Sunday, February 22, 2009

Love and Marriage

I recently had a conversation with a gal, a stranger no less, in a grocery store line. We stood together, waiting to cash out, both of us reading the tabloids. She mumbled something about, "If people paid more attention to how they felt in their heart than between their legs, more marriages might work out."

This gave me pause to think. I stood for a minute, not sure if I should respond, then deciding to take the bait.

"Yeah, I said, every relationship I had when I was younger was all about the sex for everyone but me. I spent so much time trying to please them, that they ended up not liking me."

She looked at me kinda funny, then laughed. "Yeah, I was looking for the guy who could drive me wild. Too bad they all drove me insane."

I nodded, agreeing. As I walked away, I started to think about this. Is mind-boggling sex worth giving up the warmth and comfort of the emotional connection?

In reading, we generally look for the perfect combination of both. We want to feel good, but we also want to feel good! Isn't it possble to have both? And if not, which one is more important?

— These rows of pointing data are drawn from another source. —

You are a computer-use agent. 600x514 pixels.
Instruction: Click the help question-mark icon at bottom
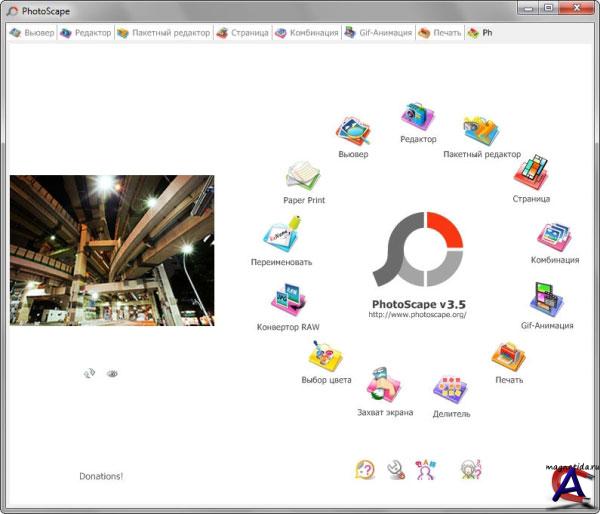pyautogui.click(x=365, y=469)
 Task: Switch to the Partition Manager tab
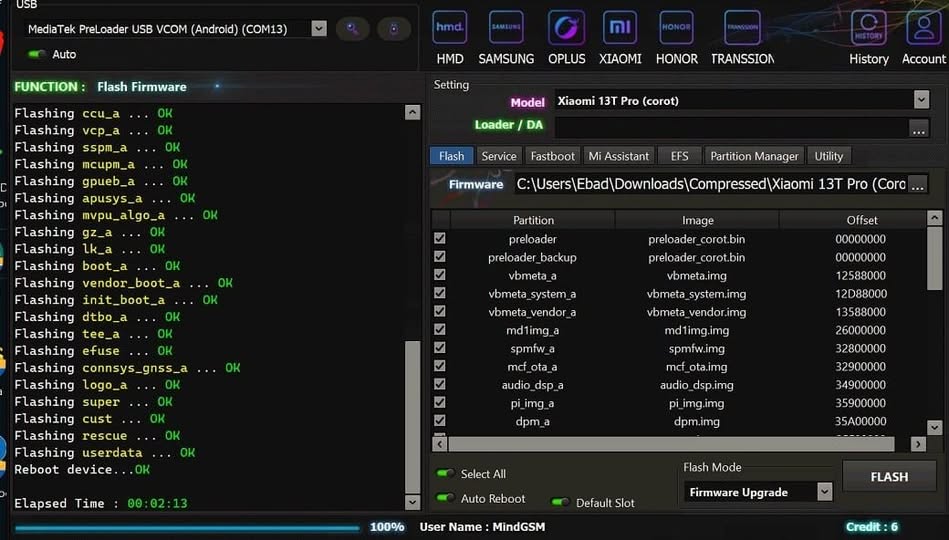(753, 156)
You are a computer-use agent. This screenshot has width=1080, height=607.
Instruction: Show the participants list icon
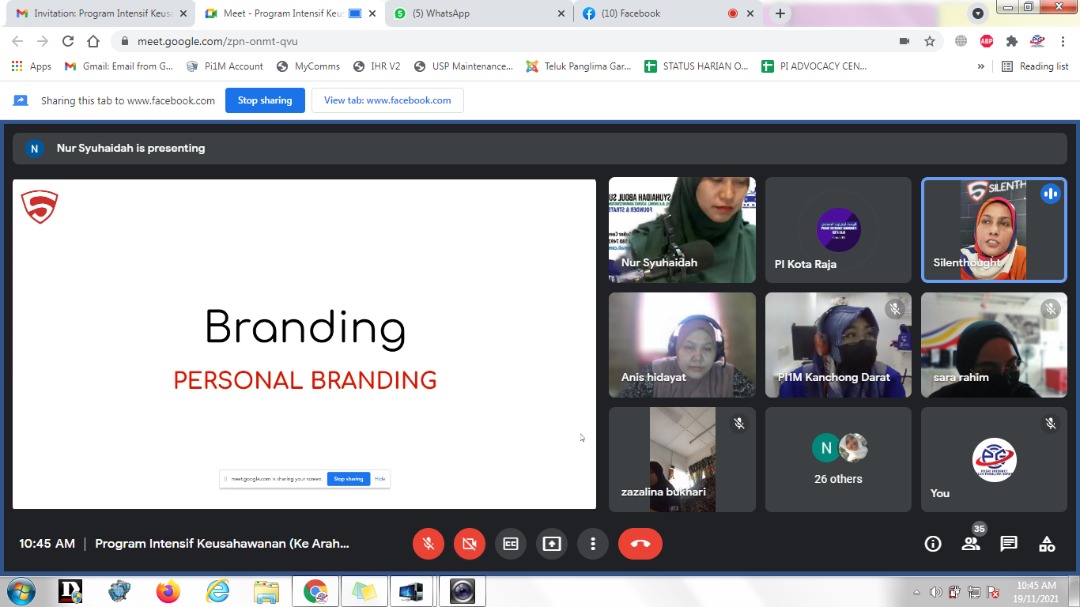tap(970, 544)
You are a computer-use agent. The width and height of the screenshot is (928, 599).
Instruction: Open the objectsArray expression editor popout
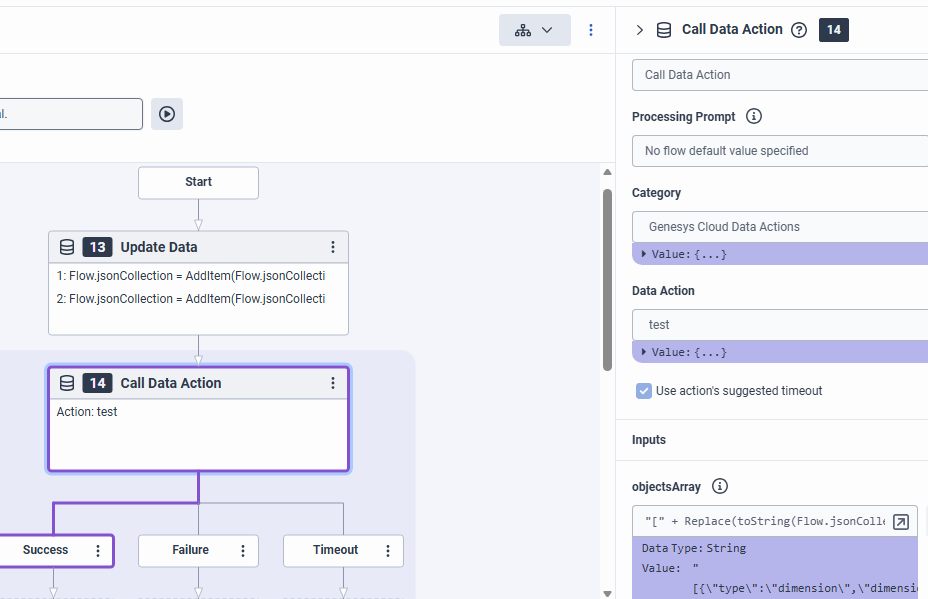pyautogui.click(x=901, y=522)
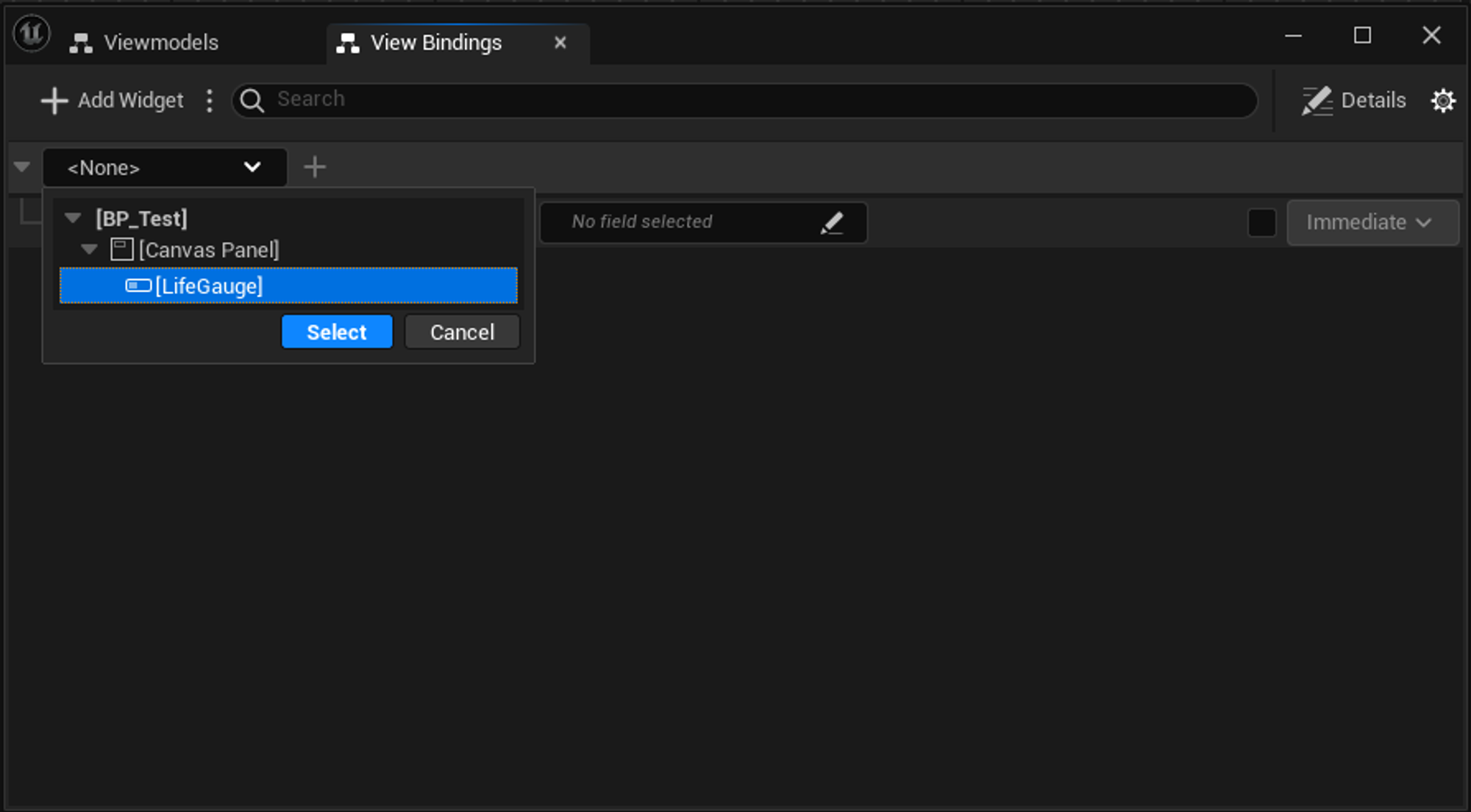Click the plus icon beside the None dropdown
This screenshot has height=812, width=1471.
315,167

If we give so much of ourselves to please physically, do we lose the ability to please emotionally?

Does it matter in erotic fiction if there is emotional pleasure, or does that fall into the romance category?

©Karen Syed aka Alexis Hart

Contemporary Romance

Click cover to purchase


Anabel Blue said...

There are definitely those who just want to read about the satisfying sex and really don't care for emotional stuff getting in the way. For me, the sexual escapades of the h/h are enhanced by the romantic elements the author weaves in.

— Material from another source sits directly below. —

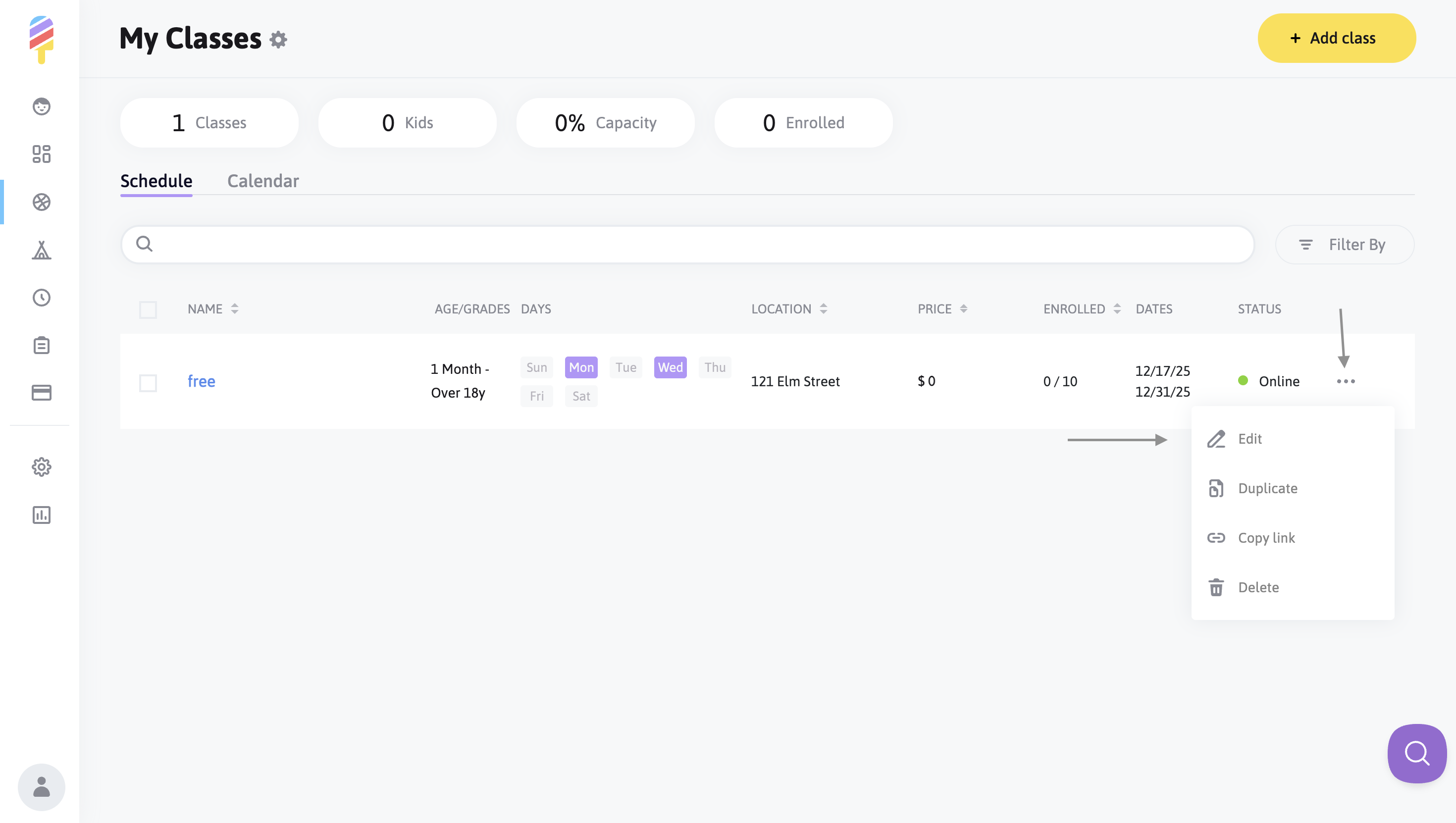Open the kids face icon in sidebar
1456x823 pixels.
[41, 106]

Humans are emotional. That includes men, too, whether they will admit to it or not. While theirs are not exactly the same, emotions can and do play a big part in the erotic play between couples. Er, a couple. You know what I mean.

I like a romantic thread of some kind to run through erotic stories. To read about two people engaging in various sexual acts without emotional involvement is akin to watching animals go at it at the zoo. For me, that is.

In my upcoming short "Sex Libris", the heroine has a plan in mind for the hero, and while nothing happens the way it should that night in the library, the reader nonetheless enjoys Chelsea's surprise and her ultimate pleasure.

And isn't that key? That our characters feel pleasure, satisfaction, and (dare I say?) emotional completion, if only for a moment?


Jo Anne said...

Pleasure for pleasures sake is a man thing, so we are given to believe. Women want sex and they want great sex. I think that if the emotions are engaged then the sex can only be better.
If there are no feelings then you might as well take care of yourself. fiction/nonfiction, it doesn't matter there has to be something that makes a person connect to another. It only makes the sex better. In real life and in our characters.